Q: I just started hanging out with a woman I was good friends with in high school. To my shock and dismay, she now has a mustache! She has dark hair but wears glasses — maybe she can't see it herself. I don't feel close enough to her to say something, but she's recently divorced and about to start dating, so maybe I should anyway ... but how? — Hair-ified
A: Maybe slip it into conversation. You know, "Why did the caterpillar cross your upper lip? Wait ... he isn't crossing ... it seems he's injured or dead!" OK, that would be mean — but nowhere near as mean as all those friends of hers refusing to endure the few moments of conversational discomfort it would take to clue her in. Sorry, make that supposed friends, because if you're actually this woman's friend ... HOW DO YOU LET HER GO AROUND WITH VISIBLE FACIAL HAIR?!
We'll assume she isn't mustachioed because waxing would kill her chances with the circus. And unless she lifted her arm and you spotted cornrows, she's probably one of those women with the unfortunate combination of fine, dark hairs and vision issues — causing her to be in the dark about her desperate need to mow. In addition to wrecking her chances with any guy whose feminine ideal isn't Tom Selleck, every single person who ever talks to her is thinking only one thing: "She's got a mustache, she's got a mustache, omigod, she's got a mustache."

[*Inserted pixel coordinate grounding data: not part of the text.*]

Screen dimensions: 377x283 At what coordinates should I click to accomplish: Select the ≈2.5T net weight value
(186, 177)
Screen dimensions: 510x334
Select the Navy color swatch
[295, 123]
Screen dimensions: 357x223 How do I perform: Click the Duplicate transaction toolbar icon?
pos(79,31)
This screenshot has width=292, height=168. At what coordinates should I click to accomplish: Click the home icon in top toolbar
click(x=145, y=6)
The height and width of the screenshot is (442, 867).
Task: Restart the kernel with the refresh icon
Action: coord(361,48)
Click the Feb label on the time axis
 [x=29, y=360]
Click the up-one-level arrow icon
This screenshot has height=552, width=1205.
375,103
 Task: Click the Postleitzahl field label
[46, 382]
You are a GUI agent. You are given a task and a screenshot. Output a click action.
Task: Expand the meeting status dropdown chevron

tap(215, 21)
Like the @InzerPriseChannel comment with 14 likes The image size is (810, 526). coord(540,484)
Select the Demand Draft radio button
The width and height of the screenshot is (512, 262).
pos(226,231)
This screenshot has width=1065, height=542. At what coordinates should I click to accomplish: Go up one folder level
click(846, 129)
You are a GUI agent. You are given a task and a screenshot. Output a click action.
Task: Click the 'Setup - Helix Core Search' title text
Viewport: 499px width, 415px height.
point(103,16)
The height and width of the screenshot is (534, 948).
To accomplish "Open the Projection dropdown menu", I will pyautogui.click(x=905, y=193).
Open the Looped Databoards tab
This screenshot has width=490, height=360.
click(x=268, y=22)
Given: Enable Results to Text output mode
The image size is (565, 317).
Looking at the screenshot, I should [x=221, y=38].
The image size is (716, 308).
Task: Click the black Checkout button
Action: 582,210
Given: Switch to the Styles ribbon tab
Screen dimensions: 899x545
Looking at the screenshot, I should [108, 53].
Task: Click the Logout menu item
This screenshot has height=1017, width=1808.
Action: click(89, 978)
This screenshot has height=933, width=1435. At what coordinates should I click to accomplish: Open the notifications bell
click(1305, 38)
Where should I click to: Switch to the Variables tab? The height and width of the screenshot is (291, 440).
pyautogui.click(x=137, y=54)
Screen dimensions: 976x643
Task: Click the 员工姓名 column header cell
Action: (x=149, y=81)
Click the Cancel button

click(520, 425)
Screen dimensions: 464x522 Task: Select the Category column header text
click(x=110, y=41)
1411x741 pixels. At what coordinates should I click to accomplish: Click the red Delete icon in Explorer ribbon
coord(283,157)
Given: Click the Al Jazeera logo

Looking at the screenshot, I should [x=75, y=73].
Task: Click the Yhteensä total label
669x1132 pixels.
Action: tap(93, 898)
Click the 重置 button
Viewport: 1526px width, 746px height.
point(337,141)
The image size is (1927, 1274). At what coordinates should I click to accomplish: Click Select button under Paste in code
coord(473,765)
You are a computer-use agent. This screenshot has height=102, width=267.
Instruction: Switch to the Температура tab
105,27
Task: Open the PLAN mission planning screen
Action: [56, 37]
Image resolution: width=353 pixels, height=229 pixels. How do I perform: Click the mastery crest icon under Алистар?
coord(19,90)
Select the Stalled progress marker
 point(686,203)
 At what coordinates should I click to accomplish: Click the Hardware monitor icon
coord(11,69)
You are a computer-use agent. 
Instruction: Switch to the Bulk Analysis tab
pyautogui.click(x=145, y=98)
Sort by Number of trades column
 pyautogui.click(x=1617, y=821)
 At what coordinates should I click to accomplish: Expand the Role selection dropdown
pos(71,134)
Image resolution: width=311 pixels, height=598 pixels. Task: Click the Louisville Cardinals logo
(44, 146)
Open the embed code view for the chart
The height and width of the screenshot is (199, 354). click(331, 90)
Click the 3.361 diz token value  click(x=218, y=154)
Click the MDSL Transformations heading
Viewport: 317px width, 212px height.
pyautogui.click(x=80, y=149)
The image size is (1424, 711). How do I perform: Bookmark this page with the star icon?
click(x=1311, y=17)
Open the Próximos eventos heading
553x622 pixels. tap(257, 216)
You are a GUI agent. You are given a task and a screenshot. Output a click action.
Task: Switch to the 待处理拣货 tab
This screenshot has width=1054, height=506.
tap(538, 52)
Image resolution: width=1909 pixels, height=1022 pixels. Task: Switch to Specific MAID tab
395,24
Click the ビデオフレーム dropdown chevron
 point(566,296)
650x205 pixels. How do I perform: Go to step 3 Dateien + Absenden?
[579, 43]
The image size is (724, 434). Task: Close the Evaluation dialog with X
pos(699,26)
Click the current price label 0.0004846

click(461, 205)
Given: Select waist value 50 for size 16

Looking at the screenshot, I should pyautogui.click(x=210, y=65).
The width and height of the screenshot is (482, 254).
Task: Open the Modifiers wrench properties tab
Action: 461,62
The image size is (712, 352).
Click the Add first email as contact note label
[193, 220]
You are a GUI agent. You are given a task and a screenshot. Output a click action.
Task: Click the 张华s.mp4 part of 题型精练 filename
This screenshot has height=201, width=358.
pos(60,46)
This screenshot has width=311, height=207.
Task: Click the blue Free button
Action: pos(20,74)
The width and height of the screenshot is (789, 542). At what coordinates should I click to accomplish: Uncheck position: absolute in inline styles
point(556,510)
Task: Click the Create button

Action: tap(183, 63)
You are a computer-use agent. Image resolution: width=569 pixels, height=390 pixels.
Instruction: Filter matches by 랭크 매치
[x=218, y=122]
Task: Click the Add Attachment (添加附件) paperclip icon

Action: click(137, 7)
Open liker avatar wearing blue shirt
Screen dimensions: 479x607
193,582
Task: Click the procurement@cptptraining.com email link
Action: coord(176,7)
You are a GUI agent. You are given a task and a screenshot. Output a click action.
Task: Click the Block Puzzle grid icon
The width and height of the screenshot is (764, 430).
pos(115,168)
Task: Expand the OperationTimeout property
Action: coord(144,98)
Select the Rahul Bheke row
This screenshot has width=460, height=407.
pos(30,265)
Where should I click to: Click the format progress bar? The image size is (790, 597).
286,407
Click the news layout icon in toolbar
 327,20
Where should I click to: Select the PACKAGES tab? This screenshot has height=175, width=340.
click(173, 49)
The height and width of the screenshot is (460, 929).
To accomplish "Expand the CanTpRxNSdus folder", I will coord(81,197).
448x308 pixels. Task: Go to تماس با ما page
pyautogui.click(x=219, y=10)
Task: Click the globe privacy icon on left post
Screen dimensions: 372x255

It's a mission of mercy, letting a fur-lipped woman know. You could take her for a girls-getting-their-nails-done session, then suggest she join you in the two-for-one lip wax (a nonexistent special prearranged by you). There's also the gentle mention — "Did you know you have the faintest line of hair just above your lip?" (Even if it's "faint" like the African bush.) If neither of those work, there's always tricking her into it: "Let's play a game — it's called 'let's put adhesive tape on our upper lips and pull!'"
crying. laughing. great post.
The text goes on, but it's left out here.